L'Histoire commence par une scène terrible lors de l'une de ses cinq tentatives d'évasion. Punie, elle est enchaînée par le cou, battue et abusée, elle confie : "Je me sentais prise d'assaut, partant en convulsions (...) Mon corps et mon coeur restèrent gelés pendant le court espace d'une éternité". "Mais je survivais", dit-elle, de retour dans la cage où elle est enfermée avec Clara Rojas".

L'auteur revient ensuite à ce 23 février 2002. L'escorte militaire prévue lui a été confisquée par ordre "de la présidence", assure-t-elle. Des hommes armés arrêtent sa voiture.

Cauchemar, ennui, détresse. Les conditions de vie sont épouvantables, les moments de découragement fréquents. "Nous étions condamnés à la peine la plus lourde qu'on puisse infliger, celle de ne pas savoir quand elle prendrait fin", écrit-elle.

Ses geôliers ont pour la plupart l'âge de ses enfants. Un jour, elle apprend la mort de son père adoré dans un journal vieux d'un mois, laissé sciemment entre ses mains... Certains guérilleros sont cruels. D'autres moins. Elle fait un gâteau pour les 17 ans de sa fille Mélanie, apprend à confectionner des ceintures. Un dictionnaire, des livres et surtout une Bible la sauvent de la folie.

Pour ne pas s'écrouler, elle songe à sa prochaine échappée. Après chaque échec, les brimades empirent. Ingrid Betancourt évoque avec retenue les tensions avec Clara Rojas : "Il fallait être très fort pour ne pas se soulager des constantes humiliations des gardes en humiliant à son tour celle qui partageait votre sort", avoue Ingrid Betancourt. Elle analyse aussi, de l'intérieur, comment fonctionnent ces FARC.
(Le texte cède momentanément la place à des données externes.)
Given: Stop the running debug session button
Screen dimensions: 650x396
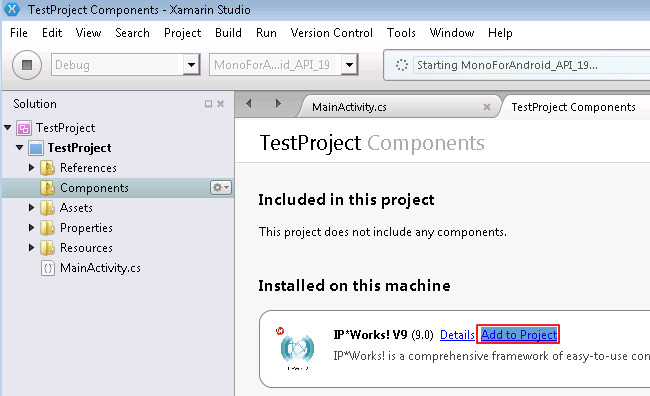Looking at the screenshot, I should pos(27,65).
Et cette "mission humanitaire" du 2 juillet 2008 ? "C'était la victoire sur le désespoir (...), une victoire uniquement sur nous-mêmes". Et le début d'une lente reconstruction.
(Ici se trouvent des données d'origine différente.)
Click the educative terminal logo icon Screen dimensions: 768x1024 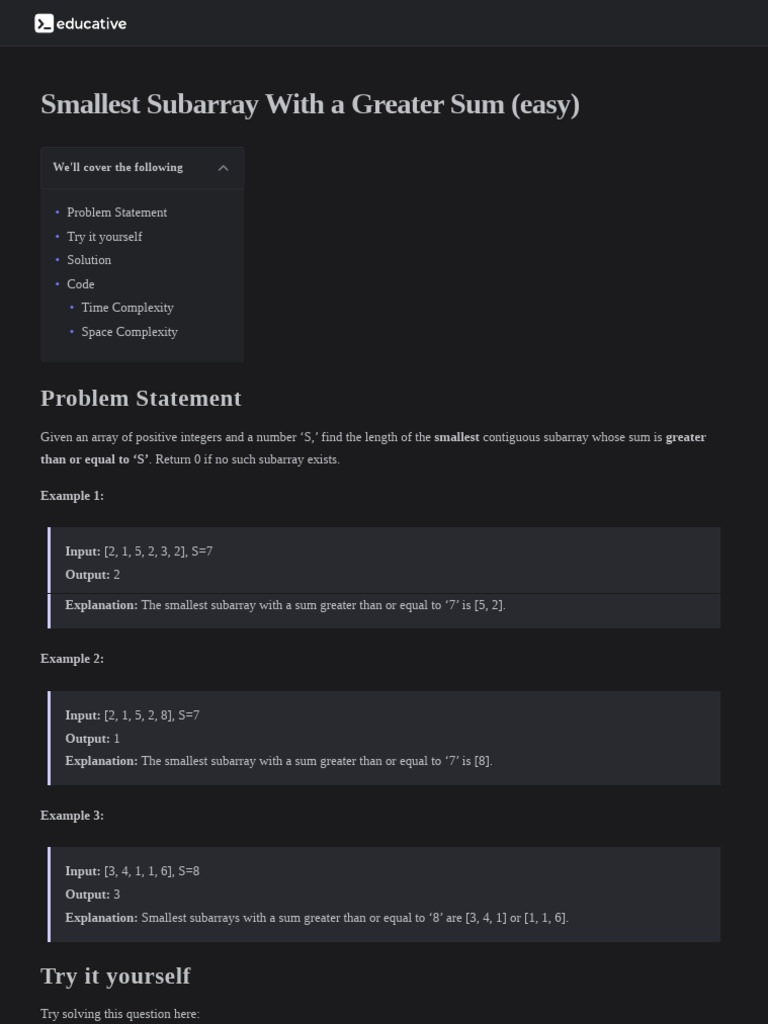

Aujourd'hui Ingrid Betancourt doit faire face à de nouvelles attaques
Son entourage lui dépeint un nouveau visage et flingue la légende. La pasionaria peine à conserver son aura… En juillet, Ingrid Betancourt renonçait à sa demande d'indemnisation de 15 milliards de pesos (près de 6 millions d'euros), après avoir suscité un tollé en Amérique latine en estimant que la Colombie avait insuffisamment assuré sa sécurité le jour de son enlèvement sur la route San Vicente del Cagua.
En parallèle de ses démarches auprès des autorités de Bogota, Ingrid Betancourt bataillait secrètement pour obtenir également compensation de Paris. Elle aurait ainsi fait débloquer la somme de 450 000 euros, mais ne l'aurait pas empochée.
Le monde a d'abord idolâtré cette Pietà républicaine, héroïne, digne et humble. Puis les langues se sont déliées et ont sifflé comme des vipères sur la tête de notre rescapée. Pavé dans le marécage grouillant d'animosités, "Captive" de Clara Rojas, dresse un portrait peu reluisant de Ingrid Bétancourt, définie comme une "femme mesquine et amère". Ce récit accablant fait suite à un autre : "Hors de Captivité", dans lequel trois Américains égratignent "sainte Ingrid", en révélant ses tendances à chiper des rations de riz et à jouer les cheftaines. "Hautaine, arrogante et égoïste", "elle ne demandait rien, elle donnait des ordres", et "ne se gênait pas pour faire de la délation… "
Un dessin au vitriol que corrobore le "libérateur" de la politicienne Verte. L'ancien émissaire chargé du dossier, Noël Saez, a déploré l'attitude méprisante de sa protégée. Elle a été "ingrate", a-t-il conclu.
Couverte d'opprobre, notre idole aurait-elle trouvé du réconfort auprès de son cher et tendre? Pas vraiment. Econduit, son (ex)mari, a lui aussi écorché la star. Après des retrouvailles inespérées, Ingrid Betancourt, n'a pas souhaité reprendre sa vie de couple et a préféré demander le divorce. Juan Carlos Lecompte s'est "senti trahi" par un "être très calculateur".
Décriée de toutes parts, l'ex-figure adulée est tombée en disgrâce. Icône brisée par les témoignages de ses proches, la belle écolo a pris la plume. En livrant cette version, Ingrid Betancourt fait taire les critiques et perdurer le mythe. Elle ne sombre pas dans la facilité du fiel.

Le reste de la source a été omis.